We have a new board governing our university, which is much more business oriented. And with that orientation comes merit pay.
Each department (the chair) it seems will get to decide how merit pay is allocated, and our chair rightly wants to involve us in the process. Some are proposing we use rubrics to make things objective, but I am more inclined toward accepting subjectivity with checks and balances that put different constituencies and interests into power.
I am thinking a departmental committee consisting of four (maybe five or six ) members:
Department Chair
One full professor
One assistant or associate professor
One full time instructor
These would form core, but I could imagine asking either the dean (or assistant dean) and/or asking a student representative (e.g., president of SPS) to be on the committee.
Nominations are made to the committee and maybe some form that outlines rationale in some number of categories:
1. Contributions to (research) profile of department (e.g., grants, publications, prestige) –> this gets at what university cares about.

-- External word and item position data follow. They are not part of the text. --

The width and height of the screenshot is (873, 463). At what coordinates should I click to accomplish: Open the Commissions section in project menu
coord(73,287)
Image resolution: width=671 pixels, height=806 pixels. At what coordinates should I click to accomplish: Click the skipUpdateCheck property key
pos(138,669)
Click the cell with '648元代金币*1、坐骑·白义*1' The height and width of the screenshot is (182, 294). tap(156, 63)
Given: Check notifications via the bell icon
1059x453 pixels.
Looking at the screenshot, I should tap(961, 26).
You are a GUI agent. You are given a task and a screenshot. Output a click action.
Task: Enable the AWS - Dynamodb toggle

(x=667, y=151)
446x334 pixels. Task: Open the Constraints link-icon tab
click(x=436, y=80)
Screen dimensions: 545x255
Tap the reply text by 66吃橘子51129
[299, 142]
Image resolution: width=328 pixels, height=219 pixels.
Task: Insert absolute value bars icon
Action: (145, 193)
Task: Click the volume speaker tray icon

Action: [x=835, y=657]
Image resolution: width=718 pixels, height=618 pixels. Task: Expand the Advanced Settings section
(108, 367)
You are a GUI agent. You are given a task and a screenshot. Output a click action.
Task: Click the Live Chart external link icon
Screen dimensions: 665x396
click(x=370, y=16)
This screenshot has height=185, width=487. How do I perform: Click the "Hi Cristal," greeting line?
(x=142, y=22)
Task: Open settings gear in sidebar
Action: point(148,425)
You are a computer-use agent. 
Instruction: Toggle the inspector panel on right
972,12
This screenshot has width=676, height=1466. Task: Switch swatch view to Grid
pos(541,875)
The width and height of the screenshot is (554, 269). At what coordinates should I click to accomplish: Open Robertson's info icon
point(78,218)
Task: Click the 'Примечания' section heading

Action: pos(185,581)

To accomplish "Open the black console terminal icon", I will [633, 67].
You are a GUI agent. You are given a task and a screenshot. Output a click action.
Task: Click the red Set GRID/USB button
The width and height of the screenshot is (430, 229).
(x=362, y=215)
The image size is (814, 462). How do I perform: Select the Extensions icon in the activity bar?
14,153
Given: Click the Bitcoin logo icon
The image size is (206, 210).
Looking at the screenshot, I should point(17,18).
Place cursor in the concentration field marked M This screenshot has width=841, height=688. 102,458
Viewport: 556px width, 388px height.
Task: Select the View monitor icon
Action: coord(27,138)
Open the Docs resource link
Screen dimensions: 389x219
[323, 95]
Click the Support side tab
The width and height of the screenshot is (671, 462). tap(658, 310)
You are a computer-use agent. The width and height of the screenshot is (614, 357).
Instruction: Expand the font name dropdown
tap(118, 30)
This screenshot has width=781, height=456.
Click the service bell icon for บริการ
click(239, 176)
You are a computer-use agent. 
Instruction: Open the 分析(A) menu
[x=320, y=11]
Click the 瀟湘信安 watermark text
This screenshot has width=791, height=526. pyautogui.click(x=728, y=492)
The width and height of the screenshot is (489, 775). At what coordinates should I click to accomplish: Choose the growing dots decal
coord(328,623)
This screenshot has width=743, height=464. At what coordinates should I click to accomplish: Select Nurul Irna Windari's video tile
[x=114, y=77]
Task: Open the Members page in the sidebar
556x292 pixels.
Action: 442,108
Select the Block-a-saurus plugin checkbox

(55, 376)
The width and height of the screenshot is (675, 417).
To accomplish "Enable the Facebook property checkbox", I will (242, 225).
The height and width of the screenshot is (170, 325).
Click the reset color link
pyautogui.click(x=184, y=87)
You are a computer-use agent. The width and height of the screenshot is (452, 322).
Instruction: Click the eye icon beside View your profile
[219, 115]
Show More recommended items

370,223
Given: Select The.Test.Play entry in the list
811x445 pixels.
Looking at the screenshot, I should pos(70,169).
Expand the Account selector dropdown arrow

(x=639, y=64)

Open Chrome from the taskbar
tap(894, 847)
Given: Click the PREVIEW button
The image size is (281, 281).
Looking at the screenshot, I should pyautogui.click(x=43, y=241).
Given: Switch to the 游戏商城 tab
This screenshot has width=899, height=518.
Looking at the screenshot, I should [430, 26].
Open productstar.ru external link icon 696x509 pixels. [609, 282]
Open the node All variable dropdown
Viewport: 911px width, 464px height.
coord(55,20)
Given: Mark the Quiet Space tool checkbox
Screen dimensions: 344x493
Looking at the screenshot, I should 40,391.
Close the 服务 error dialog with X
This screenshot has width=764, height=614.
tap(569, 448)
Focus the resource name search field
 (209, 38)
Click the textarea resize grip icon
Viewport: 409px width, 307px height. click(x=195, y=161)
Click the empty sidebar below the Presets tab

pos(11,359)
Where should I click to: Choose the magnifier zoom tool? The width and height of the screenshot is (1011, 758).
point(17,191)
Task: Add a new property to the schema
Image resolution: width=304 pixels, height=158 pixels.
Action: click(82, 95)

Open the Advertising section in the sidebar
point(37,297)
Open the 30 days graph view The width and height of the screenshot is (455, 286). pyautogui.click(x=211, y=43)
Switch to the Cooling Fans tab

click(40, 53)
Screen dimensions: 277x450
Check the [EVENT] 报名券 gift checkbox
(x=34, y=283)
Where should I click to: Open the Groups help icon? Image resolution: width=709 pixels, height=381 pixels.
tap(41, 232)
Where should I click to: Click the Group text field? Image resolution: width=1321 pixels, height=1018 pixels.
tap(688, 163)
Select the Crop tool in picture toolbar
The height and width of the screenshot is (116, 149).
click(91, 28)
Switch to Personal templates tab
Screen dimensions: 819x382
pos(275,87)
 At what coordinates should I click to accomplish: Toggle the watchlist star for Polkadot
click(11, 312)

2. Contributions to departmental infrastructure (curriculum, programs, etc) –> this gets at what makes our department run
3. Contributions to students (mentoring, undergraduate research, excellence in teaching) –> this gets at who we serve
Committee members would vote on each nominee (yes,no, abstain) and the number of votes each nominee receives contributes to a slice of merit pay slice. Those votes could be public or anonymous? Not sure.
Help me think through this? What’s the good and bad? What tweaks could be made? What other options would be better?